市内のお祭り行事では、地域宣伝隊のコダレンジャーによるショーも開催されることがあり、子どもたちも大興奮のイベントになっています。
小平市の子育て環境(3)なかまちテラス
なかまちテラスは、公民館と図書館、カフェが一体化した複合施設です。世界的に有名な建築家が設計した外観も特徴的。児童書コーナーは絨毯が敷いてあるので、靴を脱いでゆっくりくつろぎながら読書を楽しめますよ。
併設の「Caze cafeなかまち」では、パスタやカレーなどを楽しむことができます。図書館で本を借りるついでにランチやお茶して帰るといったお出かけプランもおすすめです。
施設名:なかまちテラス
所在地:東京都小平市仲町145
アクセス:西武新宿線「小平駅」から徒歩12分
開館時間:月木土日祝休日 9:00~17:00 火水 9:00~20:00
休館日:金曜日、第3木曜(祝日や休日の場合は開館)、12月28日~1月4日までの年末年始
施設名:Caze cafeなかまち
所在地:東京都小平市仲町145
アクセス:西武新宿線「小平駅」から徒歩12分
営業時間:月火水木 10:00~16:00 土日 11:00~16:00
定休日:毎週金曜 第3木曜(その他臨時休業あり)
小平市の子育て環境(4)ルネこだいら
小平駅から徒歩3分の距離にある、音楽、演劇、講演、展示など幅広く活用できる文化会館です。劇団四季のミュージカルから音楽家たちの演奏会、お笑いライブなどが楽しめます。また、地元の子どもたちのダンスや楽器演奏の発表会も行われます。
施設名:ルネこだいら(小平市民文化会館)
所在地:東京都小平市美園町1-8-5
アクセス:西武新宿線「小平駅」南口から徒歩3分
開館時間:9:00~22:00(施設予約受付時間は別)
休館日:第4月曜とその翌日(月により変更あり)、年末年始
小平市の子育て環境(5)ガスミュージアム
都市ガス事業の歴史と暮らしとの関わりについて知ることができる博物館です。広大な敷地に佇む赤レンガの建物は、レトロな雰囲気たっぷりです。駐車場も入場料も無料なので、気軽に立ち寄ることができます。
施設名:ガスミュージアム
所在地:東京都小平市大沼町4-31-25
アクセス:花小金井駅北口より西武バス(武21)「東久留米駅西口」行き乗車 「ガスミュージアム入口」下車徒歩3分
開館時間:10:00~17:00
休館日:月曜(祝日振替休日の場合は翌日が休館)、年末年始
小平市の住まい事情
ここまで小平市が子育て環境として魅力的であることをお伝えしてきましたが、実際に住むとなると、気になるのは家賃相場ですよね。

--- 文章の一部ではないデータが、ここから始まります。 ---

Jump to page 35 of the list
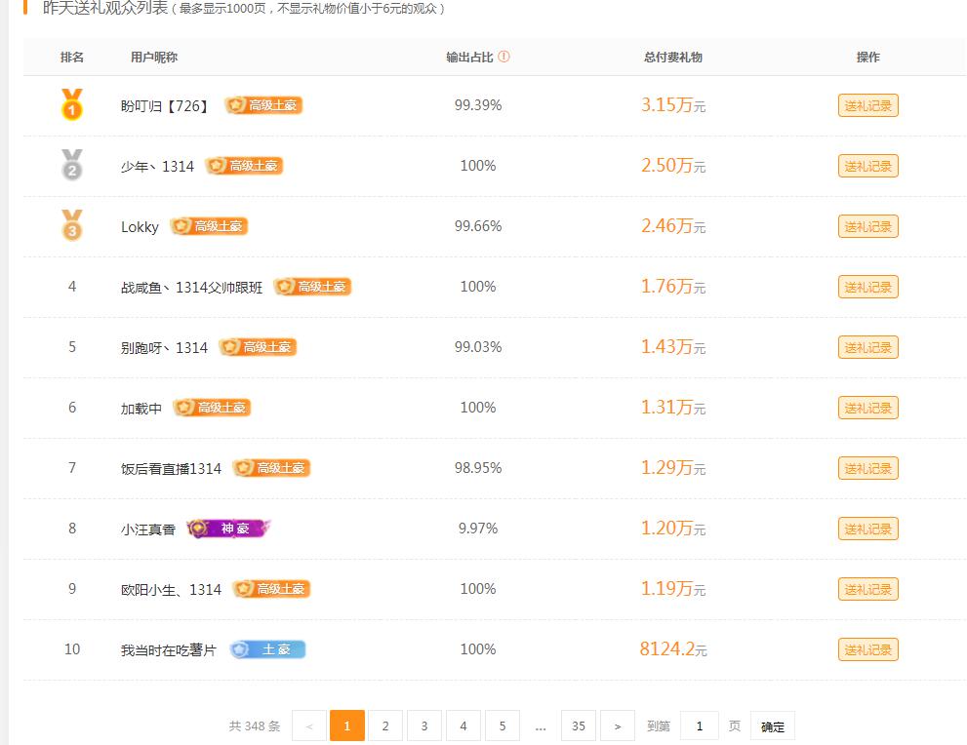 (x=579, y=725)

子育て世代は、子どもが成長することを考えると1LDK以上が候補にあがるのではないでしょうか。小平市の家賃相場は、1LDKで9.97万円、2DKだと8.33万円、2LDKで13.93万円となっています。
近隣地域と比較すると、お隣の小金井市では1LDKで13.61万円、2LDKだと18.61万円でした。

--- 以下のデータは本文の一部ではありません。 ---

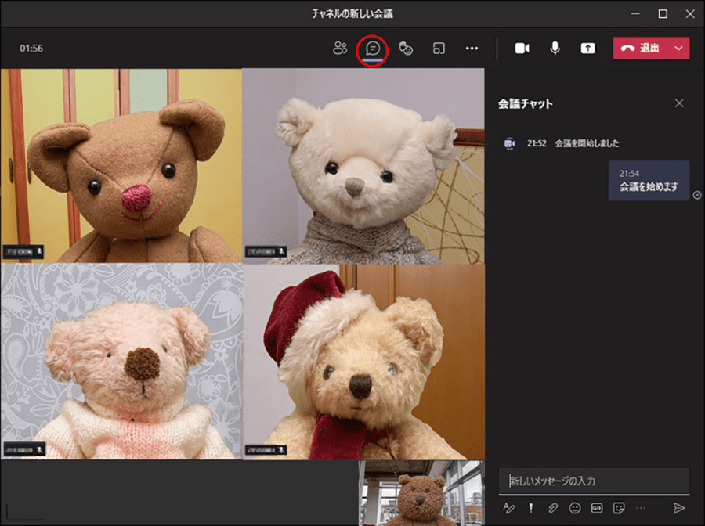The width and height of the screenshot is (705, 526).
Task: Open the breakout rooms icon
Action: click(439, 49)
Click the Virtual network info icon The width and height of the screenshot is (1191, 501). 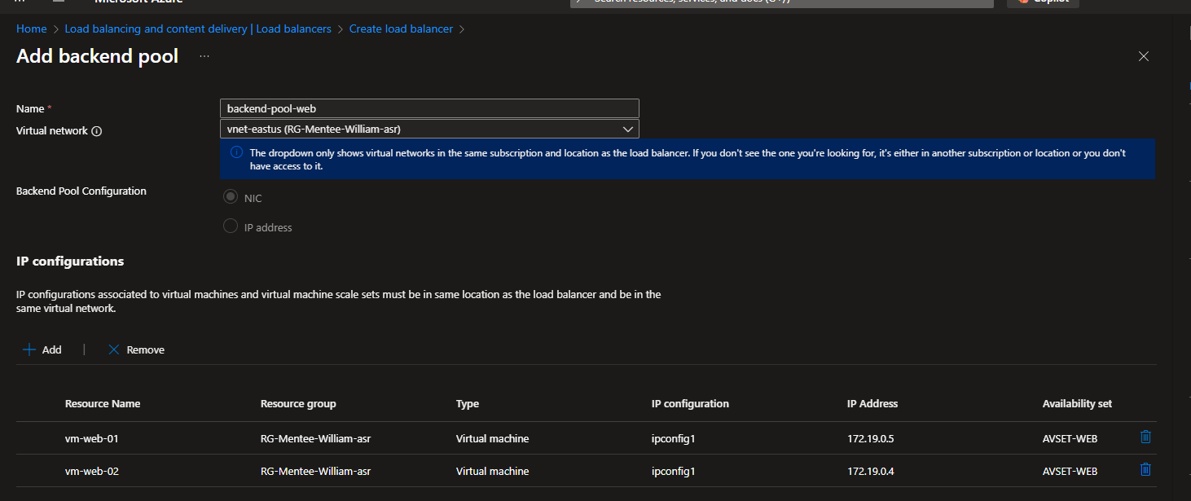pos(97,131)
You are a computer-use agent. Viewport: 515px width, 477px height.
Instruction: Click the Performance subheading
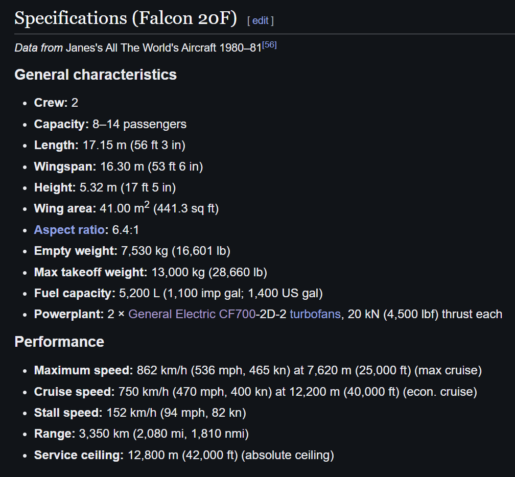(x=59, y=342)
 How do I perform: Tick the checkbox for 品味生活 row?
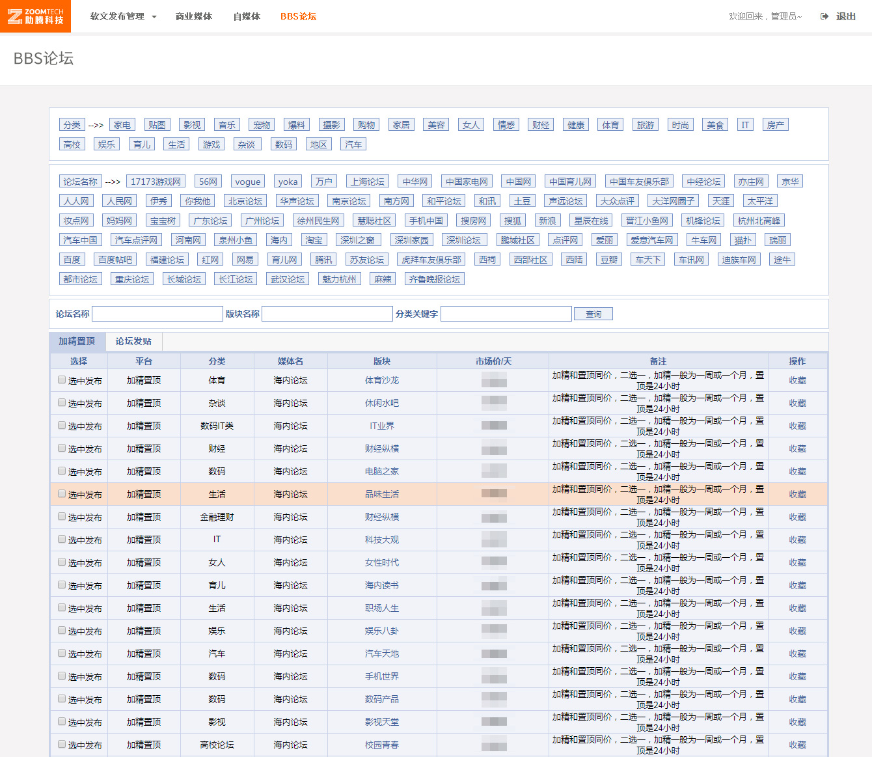62,494
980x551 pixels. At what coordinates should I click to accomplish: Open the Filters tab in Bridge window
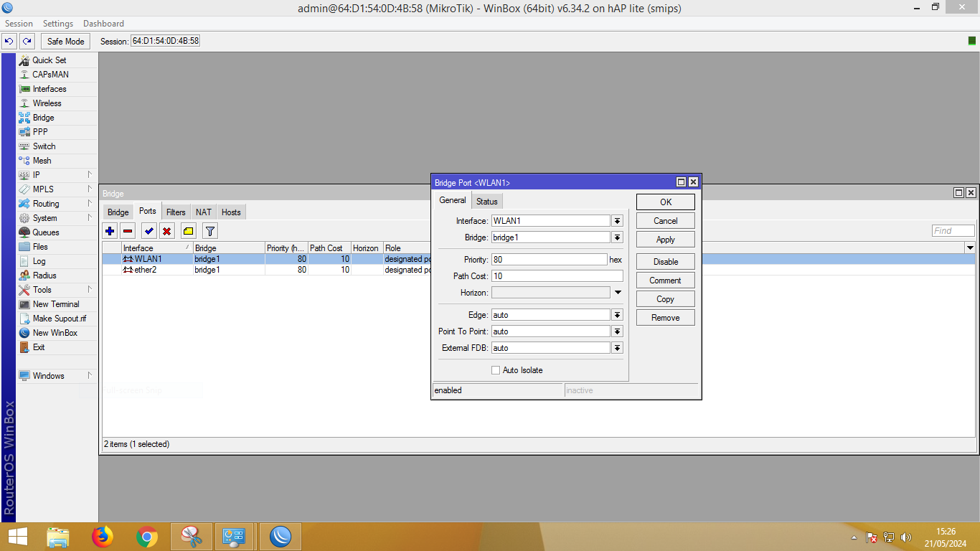tap(176, 212)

小平市は、西武線で都心へのアクセスが良好なうえ、家賃も比較的抑えられているため、子育て世帯にとって住みやすいエリアといえるでしょう。
小平市の子育て世帯におすすめエリア
小平市内で子育て世帯におすすめしたいエリアを2つ紹介します。
小平市の子育て世帯におすすめエリア(1)花小金井駅周辺
花小金井駅周辺は飲食店やスーパーなどが数多く並んでいます。北口にはいなげや、西友、南口にはピーコックなど、スーパーがすぐ近くに点在しており、買い物にとても便利です。さらに薬局や書店などもあり、必要なものはほとんどそろえることができます。
駅からほど近くに「東部出張所」という市役所の一部を担う施設もあり、わざわざ小平市役所まで行かずとも公的な手続きなど済ませられ便利です。
小平市の子育て世帯におすすめエリア(2)小平駅周辺
西武新宿線と拝島線が乗り入れる駅で、小平が接続駅となっています。拝島線を利用すれば奥多摩地域や埼玉方面へも移動することができ、通学や通勤に便利です。
南口すぐ横には深夜1時まで営業している西友があり、夜遅くまで食料品などの買い物ができます。北口を出て5分ほど歩くと、優雅な印象の小平霊園の入り口に到着。小平霊園は災害時の広域避難場所に指定されているため、住まい近くに避難場所があるという安心感もあります。
小平市は利便性がよく自然も豊富!のびのび子育てしたい方におすすめの街
ここ数年、小平市ではマンションや一戸建ての建設が増えているように感じますが、市が誇る豊かな自然はしっかりと残されています。自然の美しさは、ここに住む人々に癒しを与えてくれています。
都会の喧騒に疲れても、この街に帰れば心がホッと癒される。そんな場所として、今後もずっとこの街は続いていくことでしょう。
温かい雰囲気や親しみやすい人々に囲まれ、充実した施設や制度も整っている小平市。子育て環境としてもぴったりです。